The ICCs between the FSIQ scores on the WISC-IV and Balance Index scores ranged from poor to good across the nine tasks over the three test sessions (Table 2). Although relatively stable, the ICCs were highest in the first session for five tasks (Count the Blocks, Same Shape, Catch the Mole, Speed Touch, and Follow the Order) and highest in the third session for three tasks (Drag Race, Matching Words, and Flashing Lights).

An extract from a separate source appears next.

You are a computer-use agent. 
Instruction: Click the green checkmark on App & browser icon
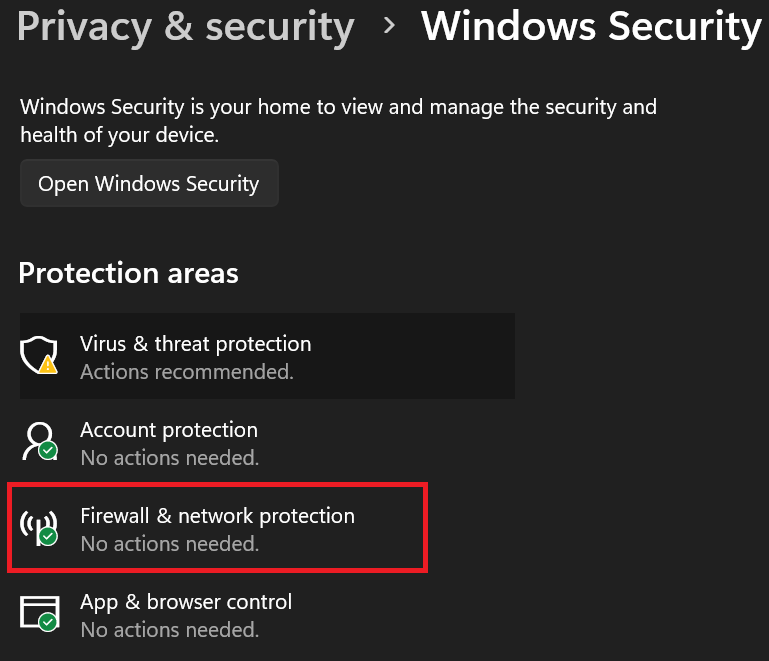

Table 2. Intraclass Correlation Coefficient (ICCs) between the Full-Scale Intelligence Quotient (FSIQ) on the Wechsler Intelligence Scale for Children, Fourth Edition (WISC-IV), and Index Scores on the Balancer App across Three Test Sessions.
First time ICC (95% CI) |
Second time ICC (95% CI) |
Third time ICC (95% CI) |
|
---|---|---|---|
Count the Blocks | 0.57 (0.17-0.80) | 0.50 (0.10-0.86) | 0.45 (0.02-0.75) |
Same Shape | 0.45 (0.02-0.75) | −0.08 (−0.37-0.30) | 0.23 (−0.11-0.56) |
Drag Race | 0.23 (−0.10-0.56) | 0.20 (−0.24-0.56) | 0.29 (−0.14-0.62) |
Which Picture? | 0.29 (−0.14-0.62) | 0.34 (−0.04-0.65) | 0.23 (−0.19-0.59) |
Matching Words | 0.23 (−0.18-0.62) | 0.25 (−0.28-0.67) | 0.61 (0.16-0.85) |
Catch the Mole | 0.25 (−0.24-0.63) | 0.13 (−0.35-0.55) | 0.18 (−0.32-0.59) |
Speed Touch | 0.48 (0.04-0.77) | 0.47 (0.05-0.76) | 0.41 (0.01-0.72) |
Follow the Order | 0.55 (0.17-0.80) | 0.49 (0.05-0.77) | 0.46 (0.05-0.74) |
Flashing Lights | 0.40 (0.01-0.69) | 0.56 (0.18-0.79) | 0.58 (0.23-0.80) |
ICC, intraclass correlation coefficient; CI, confidence interval; FSIQ, Full-Scale Intelligence Quotient; WISC-IV, Wechsler Intelligence Scale for Children, Fourth Edition. |
The index score for Follow the Order and raw score for Matching Words significantly increased between the first and third test administrations (both p < 0.05) (Figure 2). The raw score for Drag Race was significantly higher in the second test than in the first. No other significant differences were observed between the testing occasions for any of the tasks.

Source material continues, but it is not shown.